WORK REQUIRED
What do the lines say from the one containing "The image size is (1110, 720)." to the end of the records? Restate them word for word, and only those.
== DATASET EXCERPTS ==
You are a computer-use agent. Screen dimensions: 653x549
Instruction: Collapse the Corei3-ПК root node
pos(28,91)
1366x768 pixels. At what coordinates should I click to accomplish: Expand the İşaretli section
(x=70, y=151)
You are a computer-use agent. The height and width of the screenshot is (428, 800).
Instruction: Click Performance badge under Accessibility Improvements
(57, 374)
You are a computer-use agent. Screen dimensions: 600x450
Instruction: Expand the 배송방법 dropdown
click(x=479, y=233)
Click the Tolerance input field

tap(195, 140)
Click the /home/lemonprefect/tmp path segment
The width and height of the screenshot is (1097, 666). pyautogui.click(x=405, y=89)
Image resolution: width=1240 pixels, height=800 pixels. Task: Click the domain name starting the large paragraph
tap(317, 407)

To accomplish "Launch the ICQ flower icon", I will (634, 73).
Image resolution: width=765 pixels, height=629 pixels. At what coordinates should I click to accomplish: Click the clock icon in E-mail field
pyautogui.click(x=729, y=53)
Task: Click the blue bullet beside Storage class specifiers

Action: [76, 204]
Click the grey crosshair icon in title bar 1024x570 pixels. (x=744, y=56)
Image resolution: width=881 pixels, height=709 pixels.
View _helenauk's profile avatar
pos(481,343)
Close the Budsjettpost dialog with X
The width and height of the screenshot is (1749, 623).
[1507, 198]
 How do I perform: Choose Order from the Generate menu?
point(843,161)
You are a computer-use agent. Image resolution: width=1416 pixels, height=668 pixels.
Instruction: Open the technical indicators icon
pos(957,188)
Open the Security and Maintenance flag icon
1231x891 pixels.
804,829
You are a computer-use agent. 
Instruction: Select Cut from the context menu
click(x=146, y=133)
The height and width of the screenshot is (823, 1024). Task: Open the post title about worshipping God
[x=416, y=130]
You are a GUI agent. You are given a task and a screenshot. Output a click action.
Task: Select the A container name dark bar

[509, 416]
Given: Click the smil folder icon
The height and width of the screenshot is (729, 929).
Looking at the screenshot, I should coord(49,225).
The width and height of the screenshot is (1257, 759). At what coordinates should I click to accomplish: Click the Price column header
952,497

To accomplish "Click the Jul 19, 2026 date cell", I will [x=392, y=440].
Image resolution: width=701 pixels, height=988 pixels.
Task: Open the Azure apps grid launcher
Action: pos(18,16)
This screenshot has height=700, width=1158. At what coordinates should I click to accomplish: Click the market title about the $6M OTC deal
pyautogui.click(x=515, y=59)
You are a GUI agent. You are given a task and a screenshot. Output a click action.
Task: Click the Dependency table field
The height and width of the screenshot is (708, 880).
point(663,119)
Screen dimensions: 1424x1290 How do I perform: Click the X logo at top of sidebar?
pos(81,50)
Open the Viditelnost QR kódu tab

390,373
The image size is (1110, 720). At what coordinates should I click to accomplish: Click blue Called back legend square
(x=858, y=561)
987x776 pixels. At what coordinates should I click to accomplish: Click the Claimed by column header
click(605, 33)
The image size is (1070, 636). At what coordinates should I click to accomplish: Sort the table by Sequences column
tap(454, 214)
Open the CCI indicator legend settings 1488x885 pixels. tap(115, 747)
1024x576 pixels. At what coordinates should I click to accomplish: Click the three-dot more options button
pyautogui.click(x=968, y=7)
===
ANSWER TO THIS TASK
The image size is (1110, 720). At what coordinates should I click to accomplish: Click blue Called back legend square
(x=858, y=561)
987x776 pixels. At what coordinates should I click to accomplish: Click the Claimed by column header
click(605, 33)
The image size is (1070, 636). At what coordinates should I click to accomplish: Sort the table by Sequences column
tap(454, 214)
Open the CCI indicator legend settings 1488x885 pixels. tap(115, 747)
1024x576 pixels. At what coordinates should I click to accomplish: Click the three-dot more options button
pyautogui.click(x=968, y=7)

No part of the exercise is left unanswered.